* Text shown:
-- START --
Carving Wooden Blades 

The following instructions will help you to produce a 3-bladed wind turbine rotor, which you can use to drive a low speed permanent magnet alternator or other arrangement to produce electricity.  Diameter is 2.3 metres (90 inches) and the tip speed ratio is about 5.5.  There is a color picture at the bottom of the page (so maybe it will have loaded by the time you get there).  For more info see my self build books page.
 

Tools
You will need some or all of the following tools:
 saw (+jigsaw+bandsaw..)
 chisel (+mallet)
 plane
 spokeshave
 draw knife (recommended)
 callipers, compasses
 square
 tape measure
 ruler
 pencil
 spirit level
 drills size 4,8 and 25 mm
Keep your tools very sharp,  and always work with the grain of the wood, to prevent it splintering.  Grip the workpiece firmly to a bench with a G clamp.  If a tool judders or sticks, try sliding it sideways as you cut.  A sawing motion like this gives more control.
-- END --
* Source excerpt:
-- START --
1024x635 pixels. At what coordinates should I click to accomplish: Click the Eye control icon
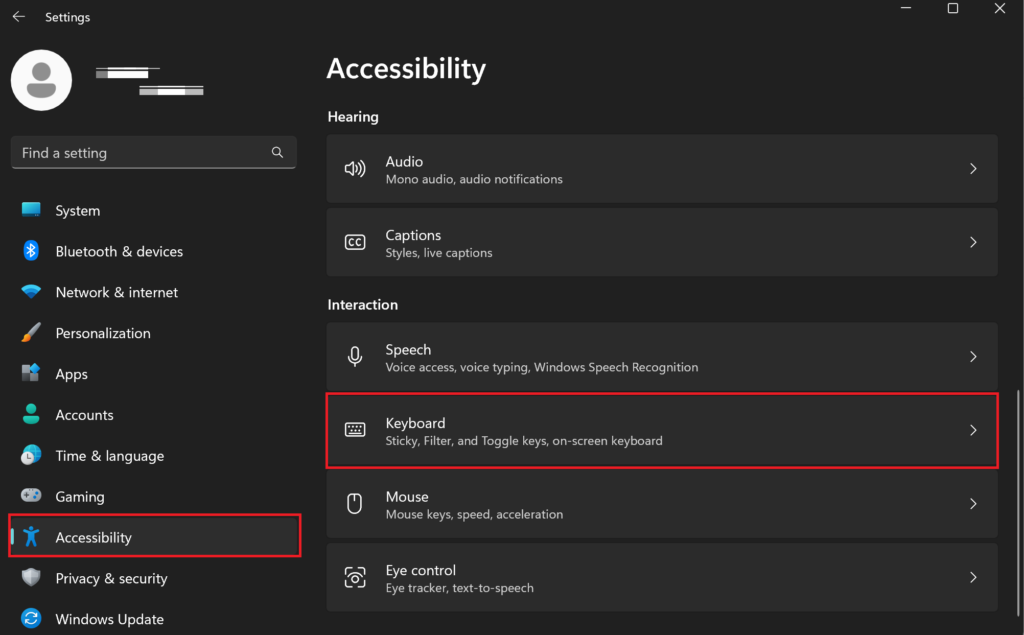355,577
-- END --
* The tasks:
- A) Answer these from the blade-carving instructions:
(i) What diameter does the rotor have?
(ii) What sizes of drill are needed?
(iii) What should hold the workpiece to the bench?
- B) The blade-carving instructions say to slide a tool sideways if it judders or sticks. In one to three sentences, say what that does.
- C) Extend the blade-carving instructions, starting after their final sentence.
The listing has no connection to the blade-carving instructions.

* Answers to each task:
- A)
(i) 2.3 metres (90 inches)
(ii) 4, 8 and 25 mm
(iii) A G clamp

- B) Sliding the tool sideways while cutting makes a sawing motion. According to the instructions, that motion gives more control.

- C)
Materials you need:
3 pieces of wood, 150mm by 50mm, by1150mm long (6" x 2" x 3'9").  Lightweight softwood is the most suitable.  Select pieces which are free from knots or sapwood, with a straight, close grain, and well seasoned (dry). Imported Oregon Pine is ideal, but expensive.
2 plywood discs, 12mm (1/2")thick, 300mm (1') in diameter, exterior or marine plywood.
4 off M8x90mm (5/16ths by 3.5") bolts.
48 woodscrews, size10x1.5".


 

Start by marking out the pieces of wood.  Measurements are made at the 'stations' of which there are five along the length of each blade, equally spaced at intervals of 230mm.
Mark the position of each station, and draw a line right around the piece, using a square.

The left hand end is the root of the blade, and the fifth station is the tip, at the right hand end of the piece.
The first shaping operation is to taper the blade, so that the tip is narrower than the root.  The width of the first four stations are 145, 131, 117, and 104mm.  The width of the tip is 90mm.
Measure these widths from the top  edge which is nearest to you.

If there are any knots in the piece, try to arrange it so that they are in the triangular piece at the back which you will remove.

You can use a bandsaw for this, or cut the waste out in sections using a saw and chisel.
Plane the newly cut surface smooth, straight and square.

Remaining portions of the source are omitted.